11.00 Eurogroup Chairman Jeroen Dijsselbloem says depositors in Cyprus can still expect a savings levy in any revised bailout plan. Defeding the decision to demand a levy of up to 10% on bank savings as part of the proposed troika bailout, he told the European Parliament's s monetary affair's committee:

The levy I can strongly defend, because it is a direct way to ask a contribution of the deposits of the banking sector in Cyprus, which is inevitable if you want to a build a package which doesn't bring more loans and more debt to Cyprus than the 10bn I mentioned before. I still think its probably inevitable there will be some kind of levy in the final package that we will agree upon.

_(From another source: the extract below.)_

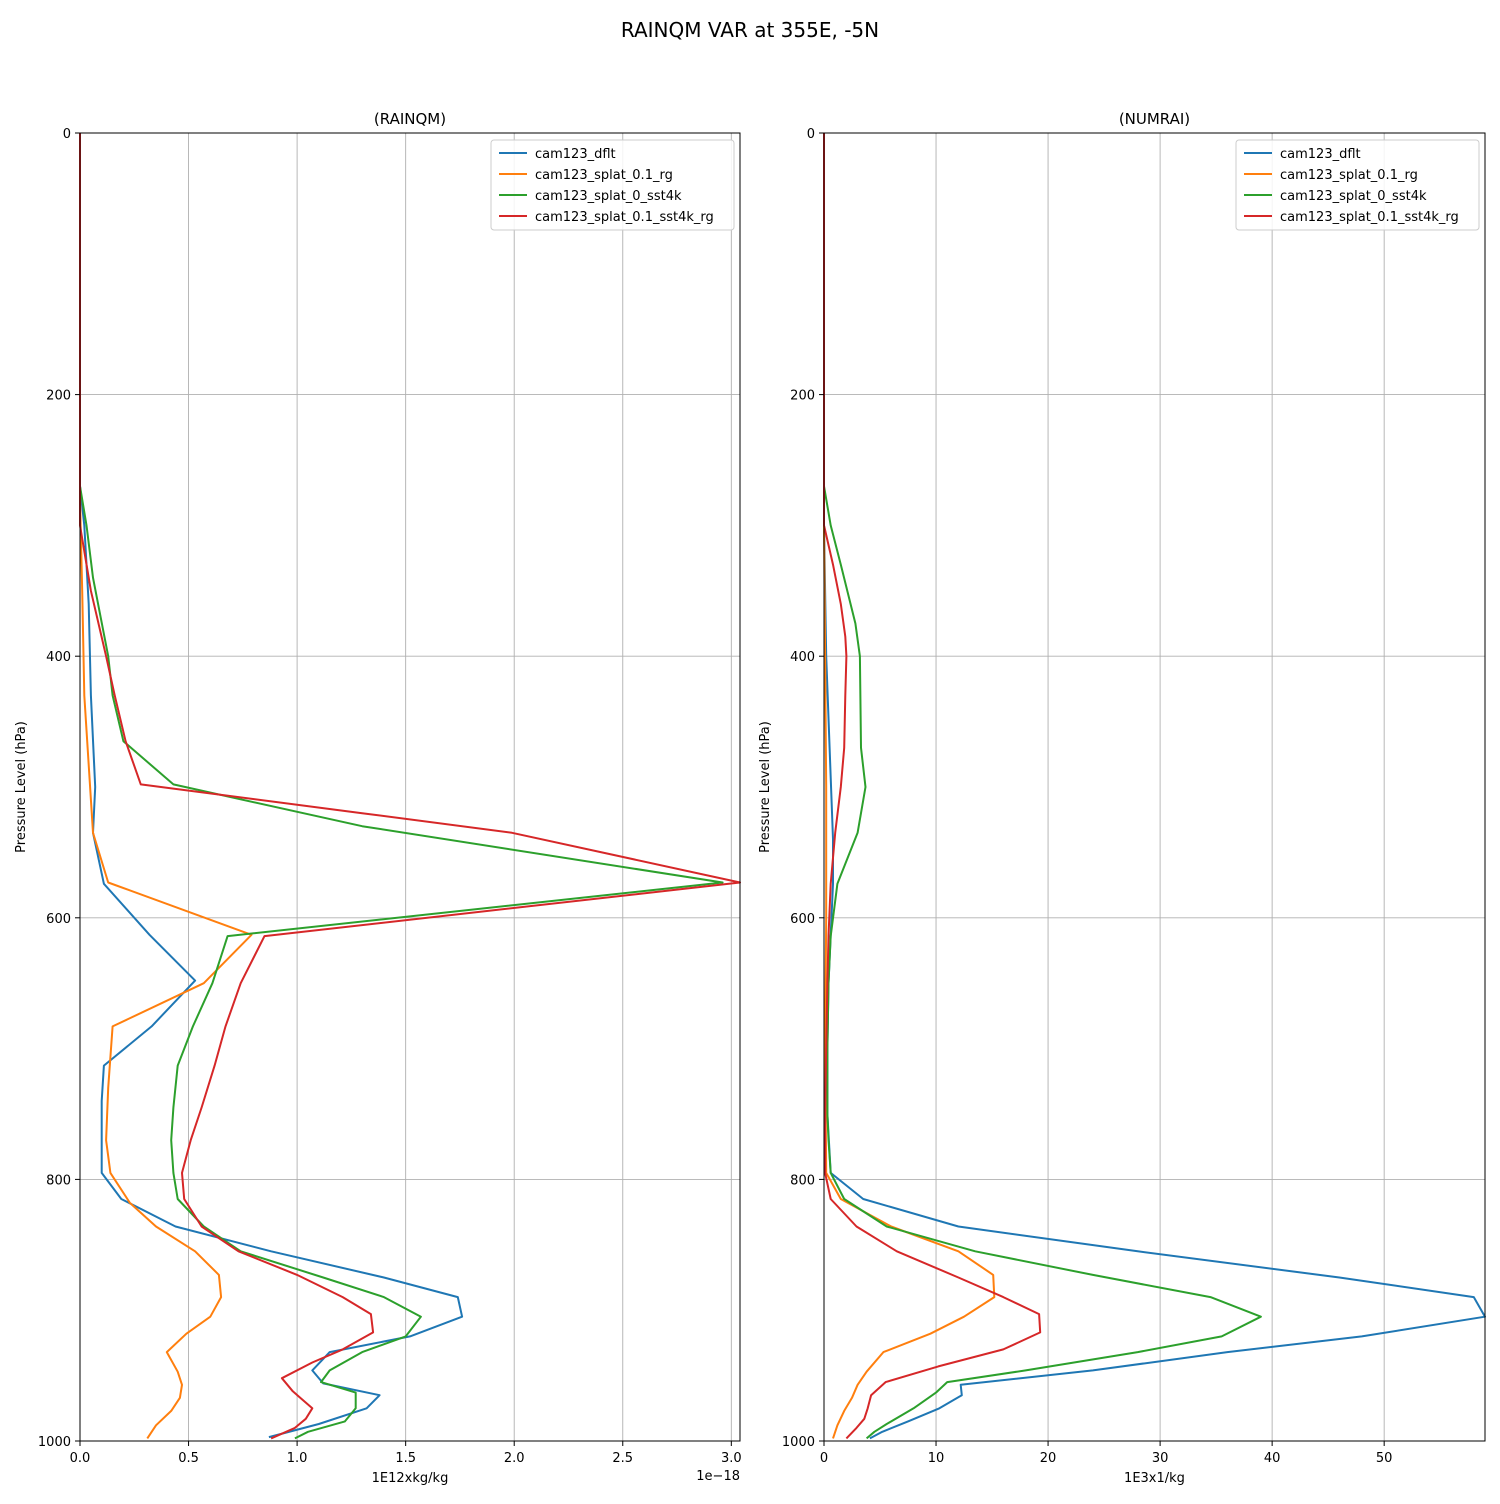  Describe the element at coordinates (298, 1458) in the screenshot. I see `x-tick-label: 1.0` at that location.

10.25 The European Central Bank announces it will allow Cyprus' central bank to keep providing banks with emergency funding - but only until next Monday when a credible alternative to the proposed 10bn euro troika bailout must be in place.

ECB statement:

The Governing Council of the European Central Bank decided to maintain the current level of Emergency Liquidity Assistance (ELA) until Monday, 25 March 2013. Thereafter, Emergency Liquidity Assistance (ELA) could only be considered if an EU/IMF programme is in place that would ensure the solvency of the concerned banks.

With Cyprus sovereign bonds ineligible for use as collateral for ECB refinancing operations due to their low credit ratings, the Cypriot central bank is providing banks with Emergency Liquidity Assistance (ELA). The ECB's Governing Council must approve provision of ELA.

10.20 European Commission President Jose Manuel Barroso gets the ball rolling for the heavyweights with this from Moscow where is attending a 'Russia-EU Potential For Partnership' energy meeting.

I'm very concerned with the recent developments in Cyprus, mainly because of the consequences for the citizens of Cyprus. We have in the past solved bigger problems. I hope that this time a solution can also be found.

10.10 These were the words of university student Karoula Kaili to an Associated Press reporter in Cyprus – reminding us of what all Cypriots whilst banks remain shut. They are due to open next Tuesday at the earliest.

"I don't know what to do now. I only have 20 euros, I have to go to Larnaca, I needed to put gas in my car, I don't know what to do, now I am panicking."